▸ Your tasks
a. Answer these questions using the 3M article:
(i) How many lawsuits did 3M file?
(ii) By what range above 3M's list price did Legacy Medical Supplies allegedly mark up 3M products?
(iii) How many e-commerce listings with fraudulent or counterfeit product offerings did 3M get removed?
b. Output the passage of the 3M article from "N95 mask manufacturer" to "in press release.", copied word for word.

KEY POINTS

  • 3M filed 18 lawsuits against companies for alleged fraud and price gouging in sales of N95 masks produced by 3M
  • 3M said it had investigated more than 4,000 reports of fraud and price gouging since March as it ramped up mask production
  • Since the pandemic hit the U.S., 3M has supplied more than 100 million masks to U.S. hospitals and more than 100 million masks to help resupply the federal governments stockpile

N95 mask manufacturer 3M filed multiple lawsuits alleging price gouging and fraud by companies selling the masks at inflated prices amid the coronavirus pandemic.

“3M launched this ambitious effort to prevent and stop fraud at the same time as we have been rapidly increasing production of N95 respirators and other needed supplies to combat COVID-19,” Senior Vice President of Corporate Affairs Denise Rutherford said in press release.

“The schemes we shut down were not only unlawful, they also endangered lives and wasted precious time and resources by diverting buyers from legitimate sources of much-needed respirators. We will continue to partner with law enforcement and online retailers to take action against profiteers.”

The company said it has received more than 4,000 reports of fraud and price gouging since it ramped up mask production in March to meet growing demand by hospitals and private citizens. One company, identified as Legacy Medical Supplies, allegedly sold 3M products marked up 75% to 267% above 3M’s list price.

Seventeen lawsuits were filed against other companies for similar behavior during the pandemic.

“Online, 3M successfully secured the removal of more than 7,000 e-commerce listings with fraudulent or counterfeit product offerings and more than 10,000 false or deceptive social media posts to date,” 3M said in its press release. “3M has not, and will not, increase the prices of its respirators as a result of the pandemic. Any damages we recover in lawsuits are donated to COVID-19 relief efforts at nonprofit organizations, including Direct Relief.”

[Dataset entries]

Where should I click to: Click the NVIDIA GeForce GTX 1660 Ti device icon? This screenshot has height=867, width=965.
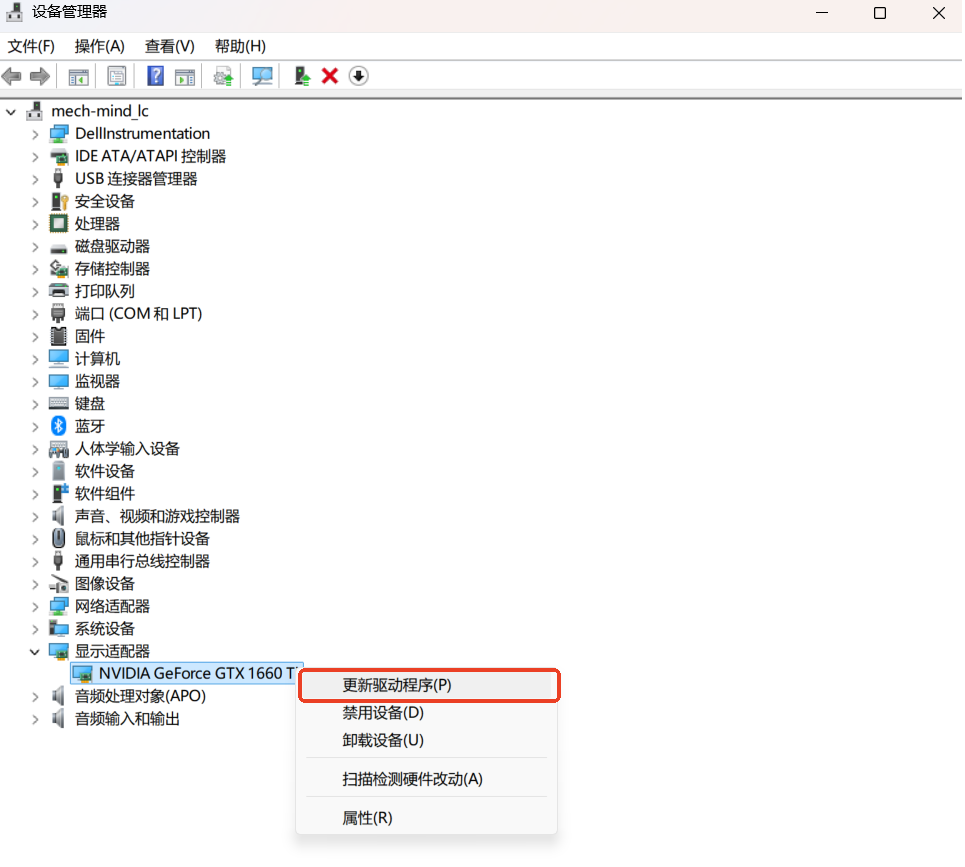click(x=80, y=673)
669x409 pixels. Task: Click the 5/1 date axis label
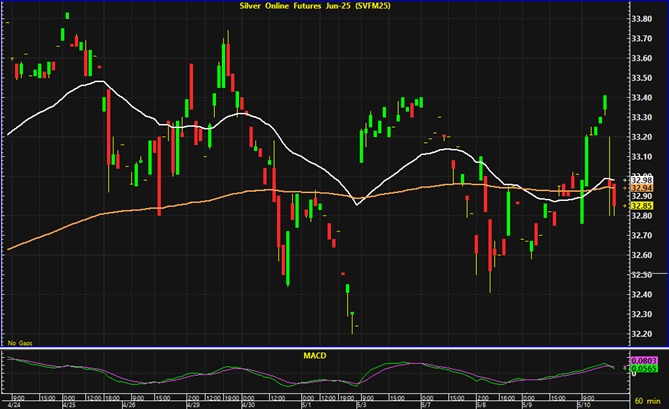[307, 405]
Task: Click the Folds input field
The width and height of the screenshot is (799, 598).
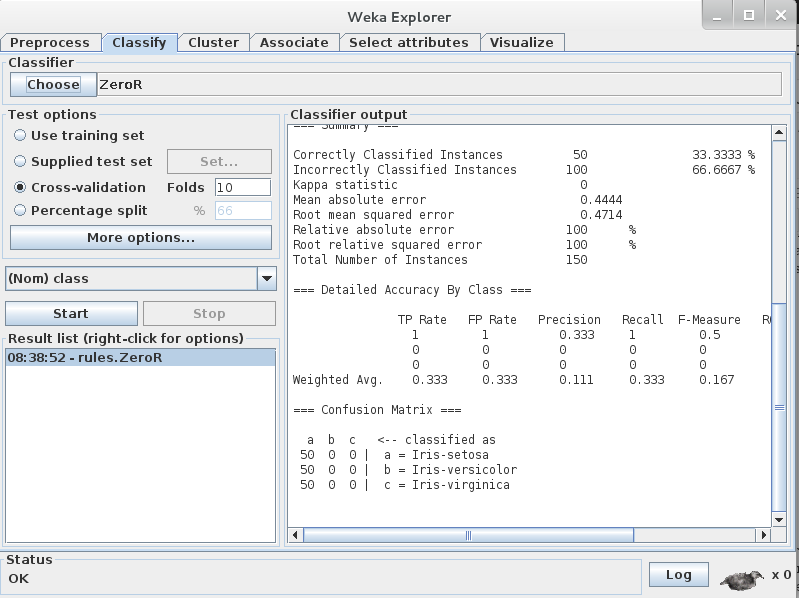Action: [243, 187]
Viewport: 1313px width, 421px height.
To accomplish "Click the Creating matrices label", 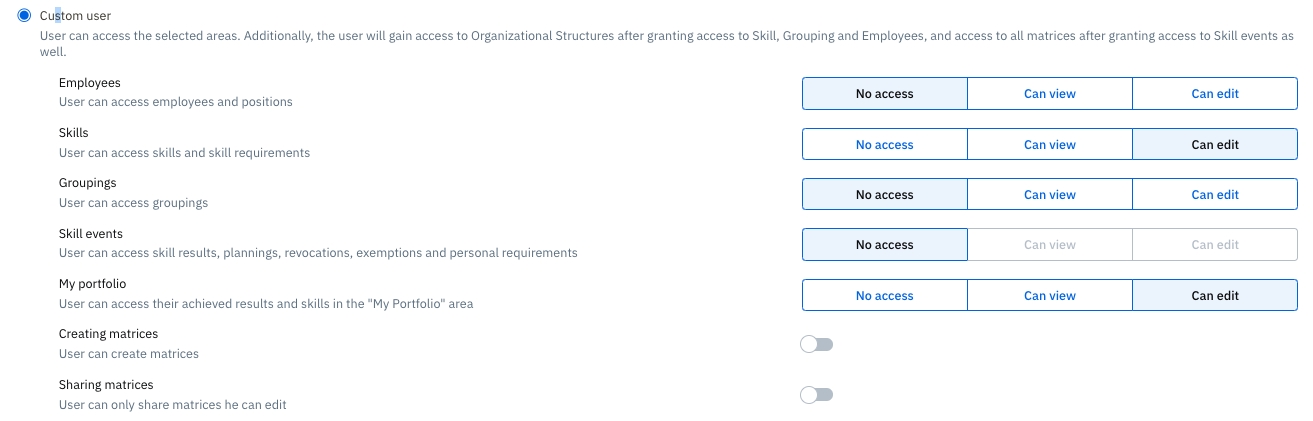I will point(108,334).
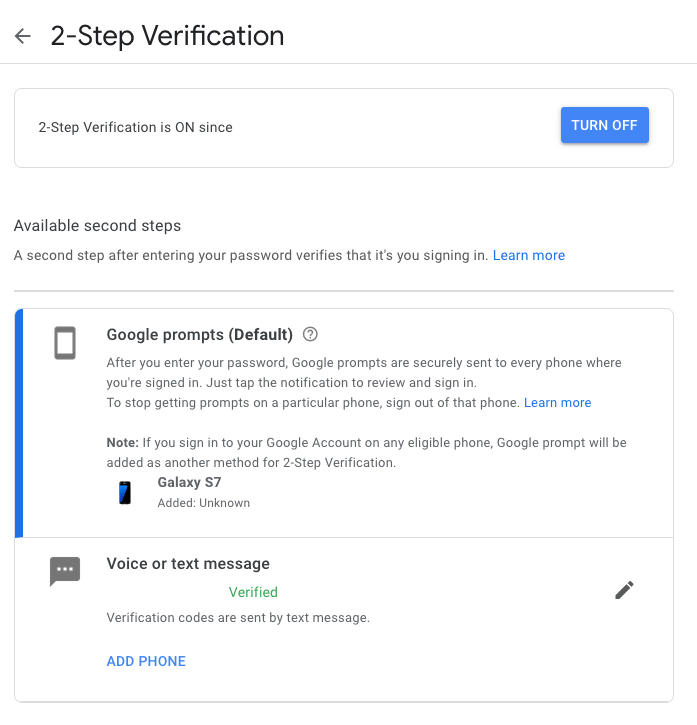
Task: Click the Google prompts phone icon
Action: 65,343

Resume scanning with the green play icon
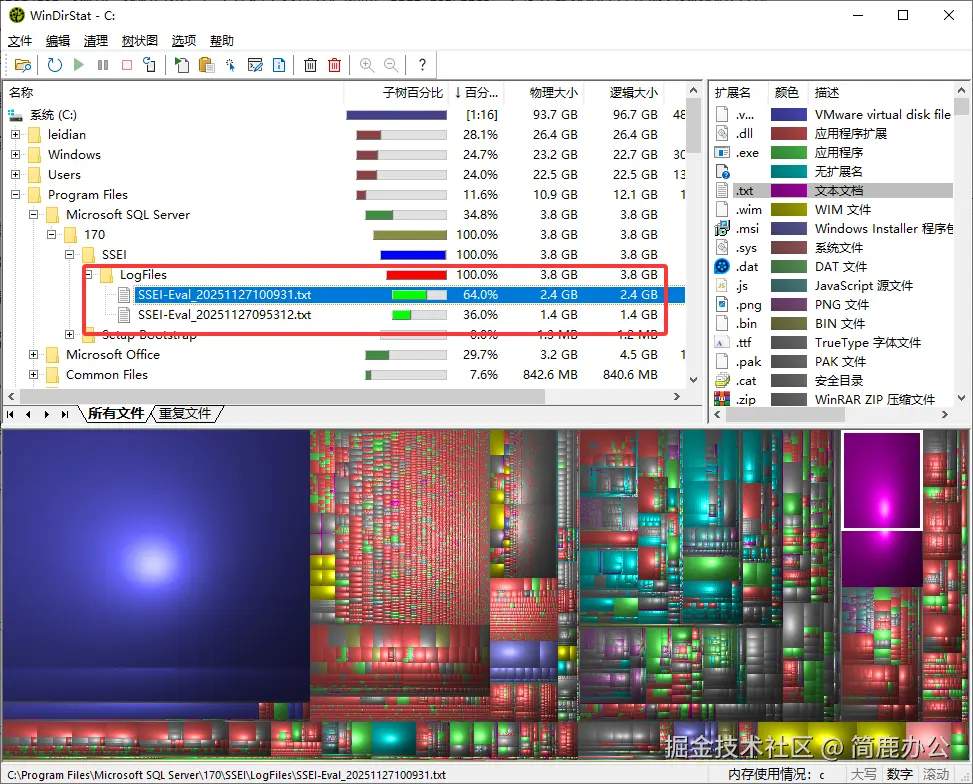tap(80, 64)
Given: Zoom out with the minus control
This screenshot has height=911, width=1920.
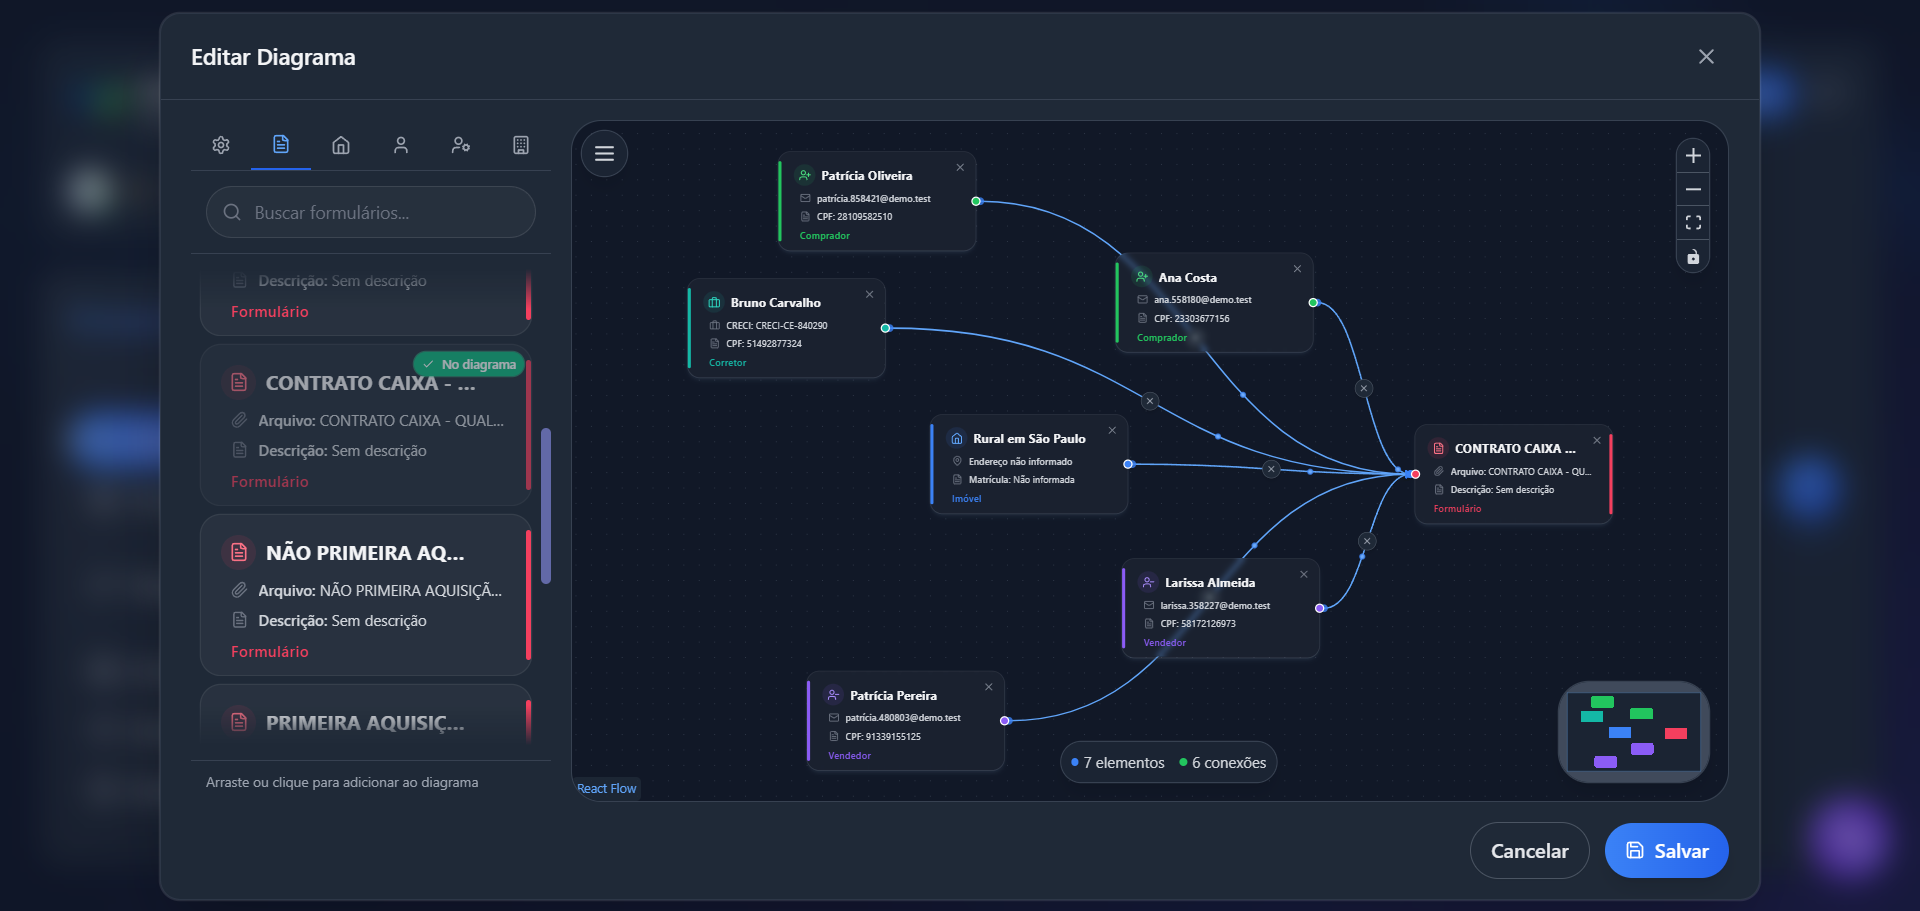Looking at the screenshot, I should (1693, 189).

▸ Answers for the tasks
a.
(i) 18
(ii) 75% to 267%
(iii) More than 7,000

b.
N95 mask manufacturer 3M filed multiple lawsuits alleging price gouging and fraud by companies selling the masks at inflated prices amid the coronavirus pandemic.

“3M launched this ambitious effort to prevent and stop fraud at the same time as we have been rapidly increasing production of N95 respirators and other needed supplies to combat COVID-19,” Senior Vice President of Corporate Affairs Denise Rutherford said in press release.